### Your assignment:
Where the records below show the word "resolution" in a line, please copy that line.

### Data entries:

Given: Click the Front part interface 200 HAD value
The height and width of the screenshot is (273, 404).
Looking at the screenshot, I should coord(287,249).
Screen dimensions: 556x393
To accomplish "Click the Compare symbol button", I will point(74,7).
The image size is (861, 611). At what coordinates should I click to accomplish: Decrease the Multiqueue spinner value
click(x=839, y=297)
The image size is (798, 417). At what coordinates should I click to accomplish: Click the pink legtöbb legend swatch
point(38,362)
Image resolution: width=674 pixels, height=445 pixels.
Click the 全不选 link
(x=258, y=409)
...
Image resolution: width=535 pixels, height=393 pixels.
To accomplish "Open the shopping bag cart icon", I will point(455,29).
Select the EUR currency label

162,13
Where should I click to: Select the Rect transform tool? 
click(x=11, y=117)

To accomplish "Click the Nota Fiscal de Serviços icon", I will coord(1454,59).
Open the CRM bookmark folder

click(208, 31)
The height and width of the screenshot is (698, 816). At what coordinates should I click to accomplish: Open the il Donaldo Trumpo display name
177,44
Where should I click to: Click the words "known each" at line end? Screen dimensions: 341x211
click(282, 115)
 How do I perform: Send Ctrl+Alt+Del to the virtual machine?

### Result:
Image resolution: width=674 pixels, height=445 pixels.
Image resolution: width=535 pixels, height=393 pixels.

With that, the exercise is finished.